Em relação ao nosso Benfica acho que deveriam ser tomadas algumas medidas como:

* Criar uma equipa de reservas que joga-se na Intercalar. Isto era importante para avaliar como os juniores de segundo ano se comportam em competição sénior bem como lhes imputar a mística jogando ao lado de jogadores mais velhos.

*Arranjar um equipa satelite na Liga vitalis. Felismente em portugal temos uma 2ªLiga muito competitiva que podemos esplurar para dinamizar os nossos jovens jogadores. Não so ganham ritmo competitivo como tambem aprendem a jogar num liga muito fisica.

*Estabilidade tecnica/tactica. Se os jogadores jovens forem abituados a jogar num sistema de jogo, torna-se muito mais facil a sua adptação a equipa senior.

*Planeamento do futebol a medio/longo praso. Na atualidade temos excesso de medios no plantel senior e ainda temos uma carrada de promeças nos juniores para essas posiçoes.  Enquanto em algumas areas somos deficitarios.

O0

Filipe F

André já agora o que achas dos outros croatas do Nacional, o Lovro e o Pavlovic?

andre_04_SLB

Obrigado a todos pelas palavras.

PiccoloBomber, pessoalmente não sei de desenvolvimentos. É um programa de interacção mais direccionado para o futebol de formação e que proporcionou, a boa relação entre os clubes, as transferências do André Dias para cá, ou do Cafú. É benéfico para nós, embora o Vitória se saiba proteger, assinando contratos de formação com as suas principais peças, como por exemplo o Preto (guarda-redes), como já tinha com o Dinis, o Rafael ou o Lucas.

Filipe F, o Pavlovic não conheço, o Lovro vi poucos minutos (num dvd) e pareceu-me um bom valor, embora não seja, na minha óptica, do nível do Cop, esse sim, tem uma maturação no seu jogo muito elevada para a idade, faz muito bem qualquer posição ofensiva. É um "estratega" e um criativo em simultâneo, para o ano está nas escolhas prioritárias para o 11 dos Seniores do Nacional (tem a vantagem de ser estrangeiro para jogar lá eheh).


velhote

André, e o péle do belenenses que ainda é junior não será tb um jgador a ter em conta???

Filipe F


O_Glorioso

Excelente entrevista, André. Parabéns também ao entrevistador, Jorge Almeida.
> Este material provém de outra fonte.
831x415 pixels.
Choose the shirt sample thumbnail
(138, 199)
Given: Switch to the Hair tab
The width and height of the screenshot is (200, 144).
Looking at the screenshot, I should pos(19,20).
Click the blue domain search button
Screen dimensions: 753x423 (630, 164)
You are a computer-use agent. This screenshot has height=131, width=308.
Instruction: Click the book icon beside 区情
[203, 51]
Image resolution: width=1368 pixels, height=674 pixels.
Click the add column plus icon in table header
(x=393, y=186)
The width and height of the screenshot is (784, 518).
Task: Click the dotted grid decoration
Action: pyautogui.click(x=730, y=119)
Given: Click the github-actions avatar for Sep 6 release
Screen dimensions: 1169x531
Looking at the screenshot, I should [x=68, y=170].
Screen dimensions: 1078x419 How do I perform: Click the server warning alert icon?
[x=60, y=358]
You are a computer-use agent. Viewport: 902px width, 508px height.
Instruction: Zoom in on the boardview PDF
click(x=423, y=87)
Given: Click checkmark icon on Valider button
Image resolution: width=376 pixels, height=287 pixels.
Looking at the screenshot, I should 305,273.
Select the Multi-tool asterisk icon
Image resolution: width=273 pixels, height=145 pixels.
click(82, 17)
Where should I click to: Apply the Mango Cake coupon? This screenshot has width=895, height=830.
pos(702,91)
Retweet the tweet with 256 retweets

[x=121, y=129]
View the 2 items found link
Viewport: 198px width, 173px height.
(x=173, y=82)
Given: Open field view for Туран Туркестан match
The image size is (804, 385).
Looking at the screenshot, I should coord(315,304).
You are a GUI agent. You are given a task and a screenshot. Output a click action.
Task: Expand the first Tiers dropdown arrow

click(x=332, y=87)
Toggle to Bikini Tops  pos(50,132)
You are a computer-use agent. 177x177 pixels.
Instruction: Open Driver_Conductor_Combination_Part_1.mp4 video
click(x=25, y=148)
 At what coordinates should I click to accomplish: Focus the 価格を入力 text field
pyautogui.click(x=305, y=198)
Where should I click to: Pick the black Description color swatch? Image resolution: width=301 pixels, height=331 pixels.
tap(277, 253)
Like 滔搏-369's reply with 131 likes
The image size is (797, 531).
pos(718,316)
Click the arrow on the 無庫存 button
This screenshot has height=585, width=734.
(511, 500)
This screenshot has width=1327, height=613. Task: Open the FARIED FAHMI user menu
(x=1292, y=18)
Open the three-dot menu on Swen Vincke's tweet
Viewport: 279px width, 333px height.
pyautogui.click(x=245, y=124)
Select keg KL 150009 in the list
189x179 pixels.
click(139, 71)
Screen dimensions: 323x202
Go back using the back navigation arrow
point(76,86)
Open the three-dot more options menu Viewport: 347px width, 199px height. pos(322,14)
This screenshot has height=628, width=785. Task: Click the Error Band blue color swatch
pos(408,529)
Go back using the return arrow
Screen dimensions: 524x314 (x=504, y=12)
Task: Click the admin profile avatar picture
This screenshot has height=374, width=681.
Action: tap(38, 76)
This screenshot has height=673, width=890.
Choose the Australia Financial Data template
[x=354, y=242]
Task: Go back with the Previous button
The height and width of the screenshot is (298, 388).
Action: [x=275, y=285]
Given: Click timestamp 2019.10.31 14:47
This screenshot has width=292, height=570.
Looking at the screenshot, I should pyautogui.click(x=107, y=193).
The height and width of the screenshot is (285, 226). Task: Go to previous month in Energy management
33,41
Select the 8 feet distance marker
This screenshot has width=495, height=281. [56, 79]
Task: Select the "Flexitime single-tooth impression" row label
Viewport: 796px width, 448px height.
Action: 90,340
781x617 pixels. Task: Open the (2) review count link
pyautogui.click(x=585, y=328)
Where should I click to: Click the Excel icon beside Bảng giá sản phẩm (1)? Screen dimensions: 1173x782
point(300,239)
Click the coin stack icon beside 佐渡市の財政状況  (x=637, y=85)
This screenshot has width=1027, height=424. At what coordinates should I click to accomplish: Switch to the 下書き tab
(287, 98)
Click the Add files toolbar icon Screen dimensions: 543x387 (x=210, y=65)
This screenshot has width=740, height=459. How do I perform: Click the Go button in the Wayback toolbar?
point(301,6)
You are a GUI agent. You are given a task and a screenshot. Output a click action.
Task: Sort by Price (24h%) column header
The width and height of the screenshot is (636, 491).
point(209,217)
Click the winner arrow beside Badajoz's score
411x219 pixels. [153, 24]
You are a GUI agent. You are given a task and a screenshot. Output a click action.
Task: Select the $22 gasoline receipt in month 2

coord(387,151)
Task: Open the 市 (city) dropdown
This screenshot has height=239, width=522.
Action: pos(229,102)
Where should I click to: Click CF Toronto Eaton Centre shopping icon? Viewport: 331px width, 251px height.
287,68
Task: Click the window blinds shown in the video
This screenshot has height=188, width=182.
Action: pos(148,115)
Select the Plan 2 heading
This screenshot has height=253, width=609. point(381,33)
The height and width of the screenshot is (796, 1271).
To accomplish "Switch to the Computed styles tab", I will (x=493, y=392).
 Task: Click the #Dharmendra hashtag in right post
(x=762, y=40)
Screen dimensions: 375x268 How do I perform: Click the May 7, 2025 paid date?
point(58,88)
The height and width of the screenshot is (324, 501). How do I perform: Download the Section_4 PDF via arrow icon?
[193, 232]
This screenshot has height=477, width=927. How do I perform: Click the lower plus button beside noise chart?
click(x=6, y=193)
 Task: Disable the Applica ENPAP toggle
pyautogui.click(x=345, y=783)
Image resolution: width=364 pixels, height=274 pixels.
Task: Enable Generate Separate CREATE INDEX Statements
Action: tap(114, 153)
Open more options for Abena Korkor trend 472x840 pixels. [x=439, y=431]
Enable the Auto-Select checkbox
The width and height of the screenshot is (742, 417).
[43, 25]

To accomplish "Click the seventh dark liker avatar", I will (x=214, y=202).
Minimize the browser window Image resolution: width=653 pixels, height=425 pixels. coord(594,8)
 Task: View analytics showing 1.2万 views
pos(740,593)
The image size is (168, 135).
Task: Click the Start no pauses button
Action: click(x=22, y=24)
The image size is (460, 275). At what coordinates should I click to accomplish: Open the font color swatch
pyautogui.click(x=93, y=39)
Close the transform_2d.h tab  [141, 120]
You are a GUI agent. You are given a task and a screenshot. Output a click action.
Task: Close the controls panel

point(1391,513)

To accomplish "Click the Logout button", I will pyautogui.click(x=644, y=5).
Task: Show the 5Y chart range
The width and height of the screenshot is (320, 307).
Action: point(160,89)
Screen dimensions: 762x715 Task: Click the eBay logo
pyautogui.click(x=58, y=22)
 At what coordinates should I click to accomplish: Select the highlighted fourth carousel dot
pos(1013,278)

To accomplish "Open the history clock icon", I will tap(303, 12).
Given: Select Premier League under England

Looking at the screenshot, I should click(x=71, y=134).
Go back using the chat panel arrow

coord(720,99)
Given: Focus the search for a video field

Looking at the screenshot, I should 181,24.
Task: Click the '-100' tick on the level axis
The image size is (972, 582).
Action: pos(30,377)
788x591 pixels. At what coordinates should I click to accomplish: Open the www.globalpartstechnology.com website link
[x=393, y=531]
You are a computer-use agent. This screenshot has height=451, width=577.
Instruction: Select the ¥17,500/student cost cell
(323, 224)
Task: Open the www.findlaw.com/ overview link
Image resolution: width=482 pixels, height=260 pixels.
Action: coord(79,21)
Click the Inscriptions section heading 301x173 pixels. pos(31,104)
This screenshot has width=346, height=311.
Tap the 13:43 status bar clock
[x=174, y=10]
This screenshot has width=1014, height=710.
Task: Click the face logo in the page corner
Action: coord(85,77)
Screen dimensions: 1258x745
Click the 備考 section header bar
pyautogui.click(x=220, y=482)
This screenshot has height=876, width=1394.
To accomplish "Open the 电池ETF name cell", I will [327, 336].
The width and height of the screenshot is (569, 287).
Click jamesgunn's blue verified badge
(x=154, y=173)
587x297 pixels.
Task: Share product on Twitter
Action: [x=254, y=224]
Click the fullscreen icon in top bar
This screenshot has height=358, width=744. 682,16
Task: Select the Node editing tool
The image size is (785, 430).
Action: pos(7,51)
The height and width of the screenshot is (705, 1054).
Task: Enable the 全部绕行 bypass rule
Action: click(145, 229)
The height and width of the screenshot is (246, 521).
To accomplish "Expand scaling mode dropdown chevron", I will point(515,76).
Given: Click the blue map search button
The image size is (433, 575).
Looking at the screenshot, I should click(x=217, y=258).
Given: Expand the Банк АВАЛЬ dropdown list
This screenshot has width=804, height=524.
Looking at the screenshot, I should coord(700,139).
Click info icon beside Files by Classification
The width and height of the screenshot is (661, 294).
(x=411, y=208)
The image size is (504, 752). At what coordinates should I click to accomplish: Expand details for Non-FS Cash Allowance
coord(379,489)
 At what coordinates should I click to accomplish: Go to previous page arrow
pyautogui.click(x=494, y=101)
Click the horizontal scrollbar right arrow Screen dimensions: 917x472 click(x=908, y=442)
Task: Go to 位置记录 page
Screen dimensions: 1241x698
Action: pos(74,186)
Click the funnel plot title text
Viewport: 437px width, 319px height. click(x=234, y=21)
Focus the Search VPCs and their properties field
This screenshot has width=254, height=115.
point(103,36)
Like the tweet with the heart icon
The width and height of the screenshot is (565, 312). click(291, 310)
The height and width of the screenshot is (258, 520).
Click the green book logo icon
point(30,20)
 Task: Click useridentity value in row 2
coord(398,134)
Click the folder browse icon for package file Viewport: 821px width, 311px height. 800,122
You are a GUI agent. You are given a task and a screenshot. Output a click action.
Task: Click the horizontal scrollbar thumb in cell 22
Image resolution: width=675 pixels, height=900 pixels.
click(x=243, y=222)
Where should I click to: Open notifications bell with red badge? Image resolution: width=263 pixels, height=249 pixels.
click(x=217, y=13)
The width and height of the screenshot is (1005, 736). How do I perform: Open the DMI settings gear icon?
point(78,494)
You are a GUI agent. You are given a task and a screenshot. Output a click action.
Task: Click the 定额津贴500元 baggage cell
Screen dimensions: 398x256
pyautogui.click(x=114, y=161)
Para quem não está muito por dentro da formação, como é o meu caso, penso que, depois de ler esta extensa entrevista (as três partes), fica a conhecer a realidade da formação em Portugal, em geral, e da valia actual da formação do SL Benfica, em particular.

Muito bem. Obrigado pelo vosso trabalho!  O0


Calmeirão

Parabens André pelo empenhamento demonstrado.
Parabens André pela lucidez na apreciação que fizeste a actividade do departamento juvenil.
Parabens Andre pela tua apreciação do futebol juvenil em Portugal.

André gostaria de saber, se souberes responder, qual tem sido o trajecto do Tiago que estava na Prospecção do SLB, pessoa que eu muito admiro pelo profissionalismo que colocava em tudo especialmente nos contactos o que fazia comigo relacionados com a observação de jogos e atletas. Depois de ele er saido do SLB nunca mais ouvi falar dele.

André outras das pessoas que gostaria de saber o que tem feito era o Sr. António Luis e  Sr. António Carraça. Com o Sr. António Luís precisava mesmo de o poder contactar a fim de o poder convidar a vir aqui ao clube onde trabalho actualmente.